What i did in those past hell of a 2 months was:

- exercising twice a day, wake up at 6, do yoga, go for a run or swim. Then around 5 another run, some stretching and more joga. Bedtime was always between 9 and 9:30

- healthy diet: very little meat (only chicken or fish as other types of meat I found my body took more time and energy to digest which could have used for a faster recovery), raw vegetables and fruit everyday, beans, soya, no milk , 2 eggs per week on average, breakfast was usually : seeds, oats, nuts, honey, cinnamon with soya milk

- reading a scientific or economics books - kept my thinking sharp where I had to concentrate on the text so had no time to think about my LTC most of the time.

- listening to music every day as much as I could - i just cant be without music full stop and i am so happy i didnt lose this passion during my LTC but there were times when I felt like didnt feel like listening to it but i still forced myself :)

- talking to my friends as much as i could even if sometimes i didnt feel like it (just as with music). skype here was quite powerful as I moved back home few days after my bad roll and so felt quite lonely as all my friends were back in the city.

I hope this post was helpful, I SO CROSS FINGERS FOR ALL OF YOU and wish you a speedy recovery! It has been my pleasure to have found this website and I wish you best of luck!

See you at the 100% soon! xxxxxx
 
I wish it was the case for me that it was only anxiety - all of the mental symptoms have passed a while ago. But I still have physical symptoms, ectopic heartbeats. It was one that triggered my first panic attack 3 days after 'that night'. I've had them documented by a cardiologist as purely benign but they are truly terrifying and don't seem to be lifting. Essentially my heart stops for a second or so and then beats out of my chest, this happens a few times a day. It seems my MDMA / stim abuse left me with both mental and physical scars...
 
I wish it was the case for me that it was only anxiety - all of the mental symptoms have passed a while ago. But I still have physical symptoms, ectopic heartbeats. It was one that triggered my first panic attack 3 days after 'that night'. I've had them documented by a cardiologist as purely benign but they are truly terrifying and don't seem to be lifting. Essentially my heart stops for a second or so and then beats out of my chest, this happens a few times a day. It seems my MDMA / stim abuse left me with both mental and physical scars...

I get those beats all the time.

Well, okay, not all the time, but I've been experiencing them for over a decade at least.

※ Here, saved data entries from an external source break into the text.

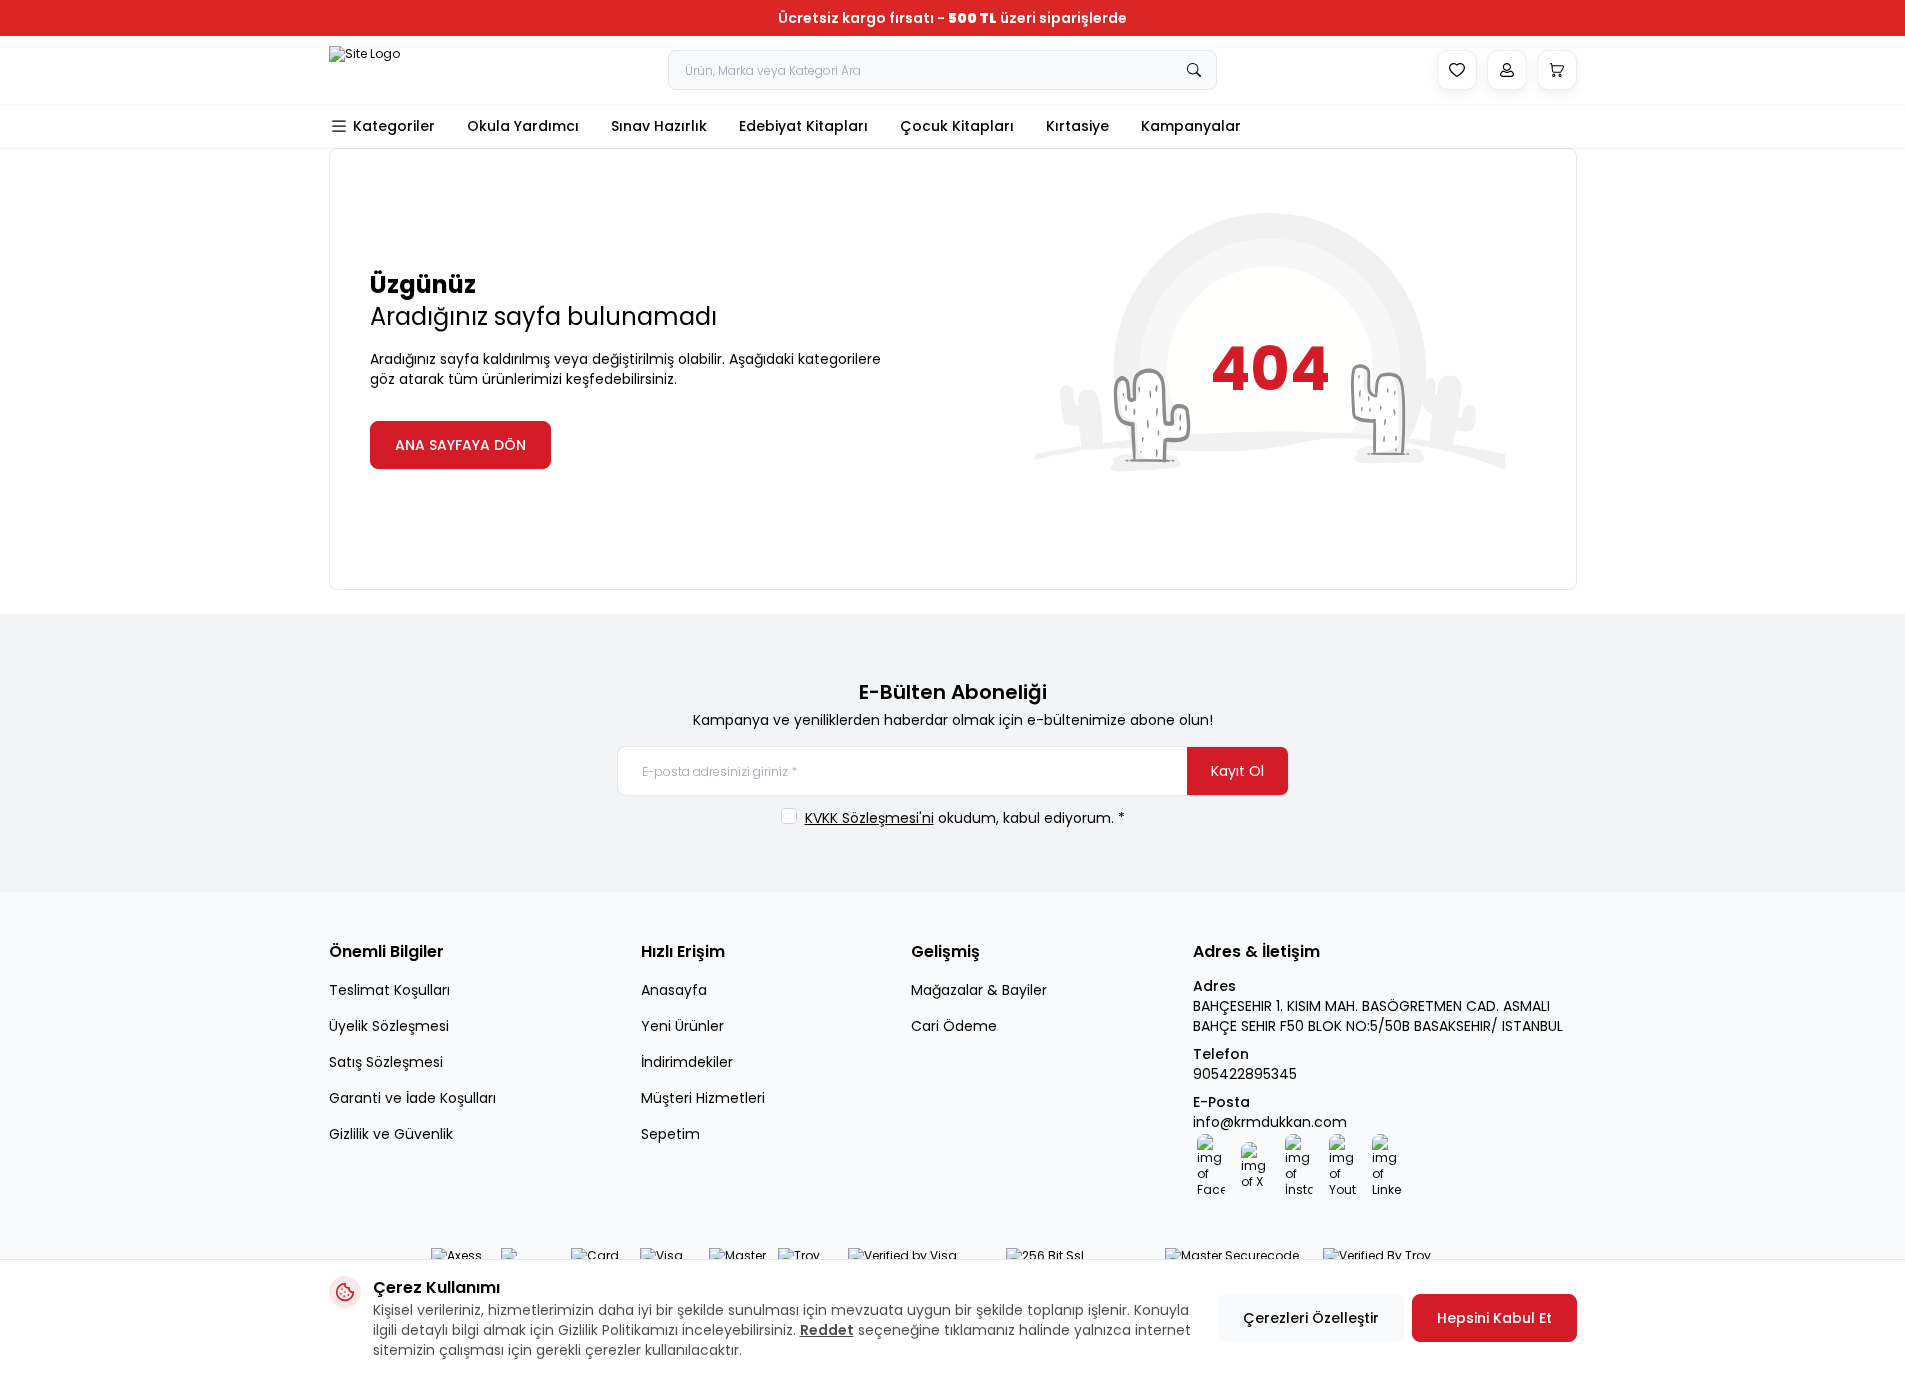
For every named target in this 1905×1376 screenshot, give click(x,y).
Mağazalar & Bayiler (979, 990)
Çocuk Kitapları (957, 126)
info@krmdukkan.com (1270, 1122)
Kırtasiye (1077, 126)
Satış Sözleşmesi (386, 1062)
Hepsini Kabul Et (1494, 1318)
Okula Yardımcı (523, 126)
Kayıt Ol (1237, 771)
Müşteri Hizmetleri (703, 1098)
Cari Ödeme (954, 1026)
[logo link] (389, 70)
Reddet (827, 1330)
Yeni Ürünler (682, 1026)
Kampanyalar (1191, 126)
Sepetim (670, 1134)
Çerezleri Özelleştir (1311, 1318)
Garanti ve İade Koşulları (412, 1098)
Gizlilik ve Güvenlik (391, 1134)
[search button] (1194, 70)
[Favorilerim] (1457, 70)
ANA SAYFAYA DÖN (460, 445)
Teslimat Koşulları (389, 990)
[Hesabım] (1507, 70)
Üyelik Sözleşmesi (389, 1026)
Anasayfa (674, 990)
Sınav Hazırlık (659, 126)
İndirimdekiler (687, 1062)
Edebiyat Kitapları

Since I suffer from Panic Disorder, I used to freak out whenever I'd get one, but as the years passed, and I kept getting them, and after countless heart-related tests which came back negative, I've slowly accepted the fact that they will probably be around to stay.

I know they can be very uncomfortable, and unsettling, and frankly scary because it feels like your heart is stalling.

Try not to let them bother you too much, and be sure to see how fast your resting heart rate is, as well as your blood pressure. And if those two are within normal ranges, and you're not obese, and you're active, then chances are that you have little to worry about regarding your cardiovascular system.

Asking your family doctor to refer you to a cardiologist may also provide you with peace of mind, as will avoiding stimulants in general.